### Work to be completed
All of the data that follows needs to be printed again, exactly as it reads.

/---

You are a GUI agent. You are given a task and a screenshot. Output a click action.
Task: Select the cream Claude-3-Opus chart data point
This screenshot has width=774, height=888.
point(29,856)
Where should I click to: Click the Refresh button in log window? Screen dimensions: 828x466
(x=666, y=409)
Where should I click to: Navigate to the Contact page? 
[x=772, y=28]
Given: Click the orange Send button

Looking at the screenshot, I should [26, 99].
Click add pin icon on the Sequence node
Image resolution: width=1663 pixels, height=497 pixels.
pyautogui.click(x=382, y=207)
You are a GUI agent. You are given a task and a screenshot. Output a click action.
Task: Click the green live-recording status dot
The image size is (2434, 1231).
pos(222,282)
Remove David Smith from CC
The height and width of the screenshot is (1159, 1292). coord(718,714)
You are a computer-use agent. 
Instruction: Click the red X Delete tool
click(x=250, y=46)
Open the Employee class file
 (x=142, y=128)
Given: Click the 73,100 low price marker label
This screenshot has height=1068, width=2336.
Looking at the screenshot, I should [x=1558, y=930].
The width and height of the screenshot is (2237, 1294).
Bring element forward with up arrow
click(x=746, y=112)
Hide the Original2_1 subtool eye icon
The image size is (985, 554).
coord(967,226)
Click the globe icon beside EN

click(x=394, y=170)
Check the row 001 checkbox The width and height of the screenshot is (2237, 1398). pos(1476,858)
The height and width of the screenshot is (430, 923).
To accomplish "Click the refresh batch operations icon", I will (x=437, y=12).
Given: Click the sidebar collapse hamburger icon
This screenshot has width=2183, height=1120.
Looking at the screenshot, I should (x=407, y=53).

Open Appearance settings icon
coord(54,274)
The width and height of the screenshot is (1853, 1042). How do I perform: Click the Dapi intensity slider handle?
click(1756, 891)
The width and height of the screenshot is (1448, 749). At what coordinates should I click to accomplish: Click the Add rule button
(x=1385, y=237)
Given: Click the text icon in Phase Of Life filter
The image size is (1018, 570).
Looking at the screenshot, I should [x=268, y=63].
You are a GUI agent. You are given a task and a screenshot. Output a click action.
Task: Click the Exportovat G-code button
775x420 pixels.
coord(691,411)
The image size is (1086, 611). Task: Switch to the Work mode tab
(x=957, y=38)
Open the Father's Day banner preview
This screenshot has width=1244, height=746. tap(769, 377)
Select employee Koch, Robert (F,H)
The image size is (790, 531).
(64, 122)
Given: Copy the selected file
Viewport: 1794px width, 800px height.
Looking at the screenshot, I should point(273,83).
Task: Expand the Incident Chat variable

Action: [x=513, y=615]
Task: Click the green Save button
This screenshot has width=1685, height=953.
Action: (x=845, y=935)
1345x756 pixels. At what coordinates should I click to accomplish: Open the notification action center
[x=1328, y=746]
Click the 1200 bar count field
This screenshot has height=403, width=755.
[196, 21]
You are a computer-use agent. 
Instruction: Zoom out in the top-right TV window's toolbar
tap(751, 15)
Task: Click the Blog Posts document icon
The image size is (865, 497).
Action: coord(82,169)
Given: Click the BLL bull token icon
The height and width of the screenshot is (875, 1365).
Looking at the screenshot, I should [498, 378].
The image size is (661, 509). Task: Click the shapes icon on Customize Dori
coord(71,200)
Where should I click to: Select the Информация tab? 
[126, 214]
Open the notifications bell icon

\---

### Result for this task
You are a GUI agent. You are given a task and a screenshot. Output a click action.
Task: Select the cream Claude-3-Opus chart data point
This screenshot has width=774, height=888.
point(29,856)
Where should I click to: Click the Refresh button in log window? Screen dimensions: 828x466
(x=666, y=409)
Where should I click to: Navigate to the Contact page? 
[x=772, y=28]
Given: Click the orange Send button

Looking at the screenshot, I should [26, 99].
Click add pin icon on the Sequence node
Image resolution: width=1663 pixels, height=497 pixels.
pyautogui.click(x=382, y=207)
You are a GUI agent. You are given a task and a screenshot. Output a click action.
Task: Click the green live-recording status dot
The image size is (2434, 1231).
pos(222,282)
Remove David Smith from CC
The height and width of the screenshot is (1159, 1292). coord(718,714)
You are a computer-use agent. 
Instruction: Click the red X Delete tool
click(x=250, y=46)
Open the Employee class file
 (x=142, y=128)
Given: Click the 73,100 low price marker label
This screenshot has height=1068, width=2336.
Looking at the screenshot, I should [x=1558, y=930].
The width and height of the screenshot is (2237, 1294).
Bring element forward with up arrow
click(x=746, y=112)
Hide the Original2_1 subtool eye icon
The image size is (985, 554).
coord(967,226)
Click the globe icon beside EN

click(x=394, y=170)
Check the row 001 checkbox The width and height of the screenshot is (2237, 1398). pos(1476,858)
The height and width of the screenshot is (430, 923).
To accomplish "Click the refresh batch operations icon", I will (x=437, y=12).
Given: Click the sidebar collapse hamburger icon
This screenshot has width=2183, height=1120.
Looking at the screenshot, I should (x=407, y=53).

Open Appearance settings icon
coord(54,274)
The width and height of the screenshot is (1853, 1042). How do I perform: Click the Dapi intensity slider handle?
click(1756, 891)
The width and height of the screenshot is (1448, 749). At what coordinates should I click to accomplish: Click the Add rule button
(x=1385, y=237)
Given: Click the text icon in Phase Of Life filter
The image size is (1018, 570).
Looking at the screenshot, I should [x=268, y=63].
You are a GUI agent. You are given a task and a screenshot. Output a click action.
Task: Click the Exportovat G-code button
775x420 pixels.
coord(691,411)
The image size is (1086, 611). Task: Switch to the Work mode tab
(x=957, y=38)
Open the Father's Day banner preview
This screenshot has width=1244, height=746. tap(769, 377)
Select employee Koch, Robert (F,H)
The image size is (790, 531).
(64, 122)
Given: Copy the selected file
Viewport: 1794px width, 800px height.
Looking at the screenshot, I should point(273,83).
Task: Expand the Incident Chat variable

Action: [x=513, y=615]
Task: Click the green Save button
This screenshot has width=1685, height=953.
Action: (x=845, y=935)
1345x756 pixels. At what coordinates should I click to accomplish: Open the notification action center
[x=1328, y=746]
Click the 1200 bar count field
This screenshot has height=403, width=755.
[196, 21]
You are a computer-use agent. 
Instruction: Zoom out in the top-right TV window's toolbar
tap(751, 15)
Task: Click the Blog Posts document icon
The image size is (865, 497).
Action: coord(82,169)
Given: Click the BLL bull token icon
The height and width of the screenshot is (875, 1365).
Looking at the screenshot, I should [498, 378].
The image size is (661, 509). Task: Click the shapes icon on Customize Dori
coord(71,200)
Where should I click to: Select the Информация tab? 
[126, 214]
Open the notifications bell icon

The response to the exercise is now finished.